Nearly all the best things that came to me in life have been unexpected, unplanned by me.
~Carl Sandburg
The rain had come down in torrents, drumming loudly against the windows and roof. She had lain awake for hours in the middle of the night, watching for the dazzling bolts of lightening and anticipating the subsequent bangs of thunder. She thought back to her childhood, when someone, maybe her mother, had told her that if she counted the seconds between the flash and the boom she count the miles to where the lightening had touched down. She was not sure now, hiding under the mess of blankets on her bed, that there was more than half a second between the two.
The next morning she pulled rain boots on over her pajamas and went outside with her son to wait for the school bus. More alert than she, he noticed the worms right away. They were all over the driveway, dozens of them, stranded on the paver stones. Although the lawn was still soaked, the driveway was drying quickly, and the worms were going to die. We have to save them!, her son insisted.
They each picked up twigs that had come down from the trees the night before, and slowly began lifting up the worms and flinging them back into the grass. They wished each one well before launching them back to safety: Go home! Back you go! Find the mud!
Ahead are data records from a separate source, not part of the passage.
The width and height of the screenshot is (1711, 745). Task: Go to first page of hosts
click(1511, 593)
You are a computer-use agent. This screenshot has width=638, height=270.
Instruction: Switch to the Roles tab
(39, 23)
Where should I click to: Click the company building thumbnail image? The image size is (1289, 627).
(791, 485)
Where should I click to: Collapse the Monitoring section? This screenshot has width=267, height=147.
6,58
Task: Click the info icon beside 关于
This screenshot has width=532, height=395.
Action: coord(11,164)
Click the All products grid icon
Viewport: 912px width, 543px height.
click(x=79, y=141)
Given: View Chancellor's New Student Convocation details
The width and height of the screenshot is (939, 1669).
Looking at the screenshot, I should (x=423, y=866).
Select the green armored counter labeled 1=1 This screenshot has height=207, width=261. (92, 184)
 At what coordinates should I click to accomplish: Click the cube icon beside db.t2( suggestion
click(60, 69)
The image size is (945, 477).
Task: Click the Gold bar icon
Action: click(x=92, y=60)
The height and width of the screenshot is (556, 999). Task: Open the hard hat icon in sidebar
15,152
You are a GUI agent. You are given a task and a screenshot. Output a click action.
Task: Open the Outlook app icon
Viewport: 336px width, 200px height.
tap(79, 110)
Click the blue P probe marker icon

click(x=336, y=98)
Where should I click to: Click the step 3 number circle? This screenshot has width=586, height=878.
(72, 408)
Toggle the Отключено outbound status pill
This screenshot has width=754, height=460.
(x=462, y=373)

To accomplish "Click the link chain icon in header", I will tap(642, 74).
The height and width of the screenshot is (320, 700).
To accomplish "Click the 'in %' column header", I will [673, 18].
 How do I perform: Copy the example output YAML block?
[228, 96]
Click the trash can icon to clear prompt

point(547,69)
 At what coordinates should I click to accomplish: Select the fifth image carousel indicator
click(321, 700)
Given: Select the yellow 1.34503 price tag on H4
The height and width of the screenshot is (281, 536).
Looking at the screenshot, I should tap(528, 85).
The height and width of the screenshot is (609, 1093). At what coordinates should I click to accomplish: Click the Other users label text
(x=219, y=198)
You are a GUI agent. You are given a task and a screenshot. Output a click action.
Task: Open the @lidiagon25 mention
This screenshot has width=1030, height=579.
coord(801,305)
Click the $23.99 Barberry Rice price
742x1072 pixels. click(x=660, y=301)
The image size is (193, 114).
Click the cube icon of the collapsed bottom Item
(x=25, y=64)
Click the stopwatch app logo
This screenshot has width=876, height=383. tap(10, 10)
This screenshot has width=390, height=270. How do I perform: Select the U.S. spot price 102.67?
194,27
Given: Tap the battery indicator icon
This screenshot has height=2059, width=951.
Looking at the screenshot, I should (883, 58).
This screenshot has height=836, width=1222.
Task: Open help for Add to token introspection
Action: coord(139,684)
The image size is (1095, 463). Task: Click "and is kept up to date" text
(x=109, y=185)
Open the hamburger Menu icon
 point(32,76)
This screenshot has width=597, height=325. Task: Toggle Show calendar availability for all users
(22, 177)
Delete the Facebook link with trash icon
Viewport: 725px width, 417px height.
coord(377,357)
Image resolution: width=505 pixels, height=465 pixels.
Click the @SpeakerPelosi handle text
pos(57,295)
Sometimes her son used his fingers when he couldn't get the worm to stay on the twig, and she imagined that he was giving them little finger hugs before sending them sailing through the air, the only flight they'd ever experience.
They had saved each and every one just before the school bus rolled up in front of their house. They hugged and kissed, and she went back inside smiling at her son's compassion for the helpless creatures, the lowest of the low. Still tired from her sleepless night, she walked slowly up the stairs and crawled back into her bed, her own safe place.